If you like comic books of the not-strictly-super-hero variety, head to the second Locust Moon Comics Festival on Saturday, a nascent attempt to make Philadelphia a location of note for those in the medium beyond the influence of the industry giants, Marvel and D.C. Comics.
A small army of artists, authors, and publishers will be displaying their work, including Jim Steranko, who designed Indiana Jones for George Lucas (among other feats), and Farel Dalrymple, whose Pop Gun War won the Society of Illustrators' Gold Medal, not often awarded to cartoonists.
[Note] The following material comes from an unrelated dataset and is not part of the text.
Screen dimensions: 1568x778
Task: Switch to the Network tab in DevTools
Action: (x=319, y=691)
Other notables include Jay Lynch and Kim Deitch, contemporaries of R. Crumb in the underground comix scene, and Chrissie Zullo, who was discovered at the 2008 Comic Con, and now regularly works for D.C.'s adult-oriented Vertigo label.
Even if you've never heard of these artists and have no interest in the theoretical victor of a Hulk v. The Thing duel, the Locust Moon Festival will provide a window into a comic scene developing beyond the Hollywood spotlight. The festival is family-friendly, but there will be some material best kept far from the mitts of even the most Grand Theft Auto-saturated youngsters. Among these will be Rob Woods' Depressed Punx, a profoundly mordant series of comics (largely set in Philly), which he used to self-publish and sell by hand downtown. Woods' new collection of comics, titled "36 Lessons in Self-Destruction," will debut at the festival.
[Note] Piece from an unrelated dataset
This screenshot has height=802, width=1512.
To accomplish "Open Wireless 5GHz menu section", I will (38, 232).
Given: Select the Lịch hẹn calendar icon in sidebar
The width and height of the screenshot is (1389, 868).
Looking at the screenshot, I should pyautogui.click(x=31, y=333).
"When I went to Locust Moon, they were really supportive, selling [Depressed Punx] on the front counter," Woods says. "I wanted to be a part of this family."
The main event will run from 10 a.m. to 6 p.m. Saturday at the Rotunda, 4014 Walnut. Donations of $5 to $10 are suggested; kids under 13 are free. Panels will be held from noon to 6 p.m. at Locust Moon, 34 S. 40th St. The shop will also host a party for Woods on Saturday night.